Friday, March 22, 2024

Random thoughts* on art, books, friends

Tuesday, March 19, 2024 (Lent Day 30)

Random stuff floating through my head: there's less resistance when I'm sick.

*Art describes the interior world of artists. Going down the steps in the afternoon, I pause beside a group of 5 paintings. Their colors agree, an unplanned collaboration when they were hung in the stairwell.


*I listen to podcasts when I'm lying awake at night. For information, I prefer to skim text rather than waiting for someone to speak, even at X1.5 speed. But once in a while, I catch up on presenters. Some regulars are: Emotionally Healthy Leaders by Scazzero; Beyond the To-Do List by Erik Fisher; The Daily Creative by Todd Henry; interviews by Carey Nieuwhof; and the like. What are your favorites?

*Today I listen to a 2-part Ian Morgan Cron talk with an Enneagram 8. (Whatever you believe about personality tests, some are better than others and none are perfect. They're most useful when considered loosely descriptive than prescriptive.) I recognize the Enn8 "step-up-and-lead" instincts the guys are talking about. It's good to hear that others live with their drive and fighting spirit intact. The "8" being interviewed is a man, which makes his power and boss-iness more acceptable in a room.

I've lived for over 46 years with someone who values peace and politeness over progress. The culture around us values harmony above all else. So it's easier on others if I tone down. Over time, I've learned to tamp down the "8 energy" to half or less when I walk through a door or sit at a table. That keeps me out of trouble, most of the time. (Unless I forget.)

Sometimes I miss showing up with a roar and a million ideas to churn through the conversation. So funny: I look for a lion picture to illustrate this feeling. I do a casual search for an "animal to fit Enneagram 8." Yup. It's a lion. But it's easier on others when I show up as a bobcat or house tabby.

Our full healthy personalities and character will be unleashed by God in eternity: peacemakers will be at their best. Researchers and teachers will help us understand without twisting truth. Empathetics will absorb and reflect feelings without living in pain. And people like me (who became quieter to fit in) will shout their worship. I'm quite looking forward to it.

Exercise data
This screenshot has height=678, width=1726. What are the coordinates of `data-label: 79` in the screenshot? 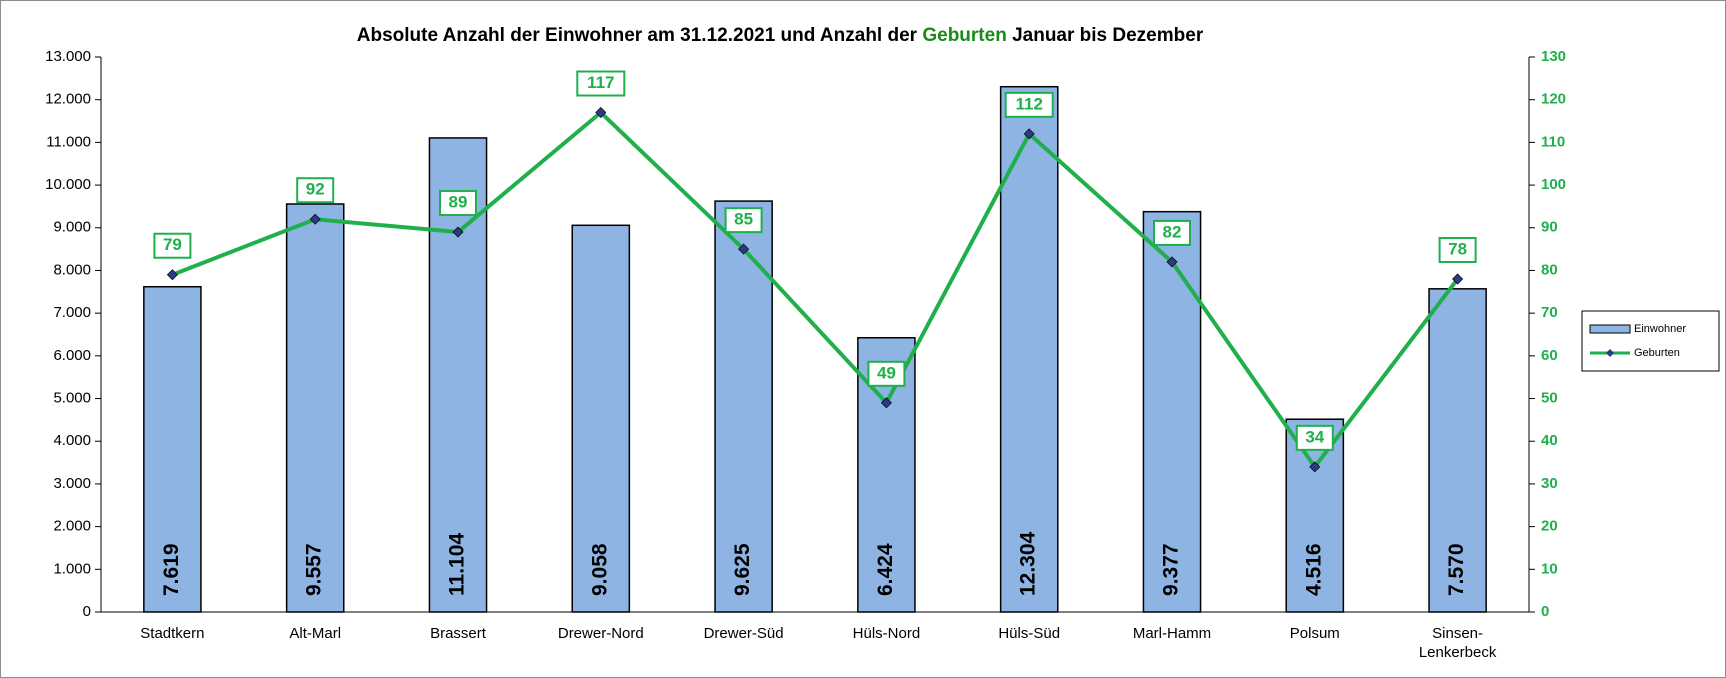 It's located at (172, 244).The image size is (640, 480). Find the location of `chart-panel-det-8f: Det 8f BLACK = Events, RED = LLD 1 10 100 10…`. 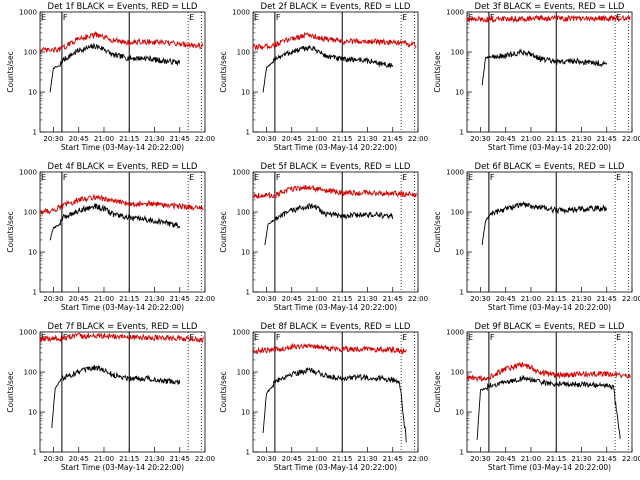

chart-panel-det-8f: Det 8f BLACK = Events, RED = LLD 1 10 100 10… is located at coordinates (320, 399).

Complete the following
a - Please write out a passage of the blog post above, beginning at the words "I've lived for" and stopping after the words "or house tabby.".
b - According to the blog post, how long has the writer lived with someone who values peace and politeness over progress?
c - Supply what follows the final sentence of the blog post on art, books, and friends.

Numbered responses
a -
I've lived for over 46 years with someone who values peace and politeness over progress. The culture around us values harmony above all else. So it's easier on others if I tone down. Over time, I've learned to tamp down the "8 energy" to half or less when I walk through a door or sit at a table. That keeps me out of trouble, most of the time. (Unless I forget.)

Sometimes I miss showing up with a roar and a million ideas to churn through the conversation. So funny: I look for a lion picture to illustrate this feeling. I do a casual search for an "animal to fit Enneagram 8." Yup. It's a lion. But it's easier on others when I show up as a bobcat or house tabby.

b - Over 46 years.

c -
*We're asked for a photo by a sponsoring organization so we line up against the green wall. My head is throbbing and W runs from the tripod to stand near me for the shot. One of us is weary. The other is watchful. We send it off anyway.
*Someone mentions how much they love books. Everyone expects to see books (whether they're read or staged) in Western decorating photos. But when we moved to Indonesia, we were shocked to visit homes that had no books besides a religious text (the Koran, usually).

Over the years, books have come to us. Though we purchase very few, our bookshelves have filled up with others' discards. Vintage Hardy Boy, Nancy Drew, and Tom Swift books sit on a shelf in a guest room. Other spaces contain different sets of books. Our library is constantly expanding.
This year, I decided to fast novels during Lent. Some days it feels like that's killing me and there's SO MUCH time to think. "No stories" is much harder than skipping a meal. Reaching for a book or flipping open my Kindle, I remember, "Not yet. Not for 2 more weeks." Instead, I consume books on faith, leadership, and spiritual formation and the odd podcast. I'm learning a lot.

*When W and JD go out for supper, I slip into PJs and make my own meal. I have no appetite. The main course is papaya soaked in lemon juice, doused with chia pudding (chia seeds left overnight in some kind of plant milk), and a homemade trail mix out of which I've picked the chocolate-covered coffee beans. 
Who knows how old the candy canes are? (2 years? 3 years?) Found them in the back of the fridge and broke them in pieces to add a little zip to the raw nuts and dried apricots. Not bad.

Wednesday (Lent Day 31)
12 years ago today, I defended my PhD dissertation. What a relief that it's done. I've watched many others finish their work. Once in a while, when someone wants to quit, I pass along the wise advice my mentors gave me: "Keep going. When it's done, it's done."

It's a rough night and I'm mostly awake. I read through Deuteronomy, listen to several podcasts, and lie still between, hoping to drift off. 

Can't remember where I read this idea: "You shouldn't go to bed thinking, 'How do I make myself sleep?' just as you shouldn't go into a kitchen thinking, 'How do I make myself eat?'" Makes sense, but lying in bed, it doesn't make sleep come faster.

Thursday (Lent Day 32)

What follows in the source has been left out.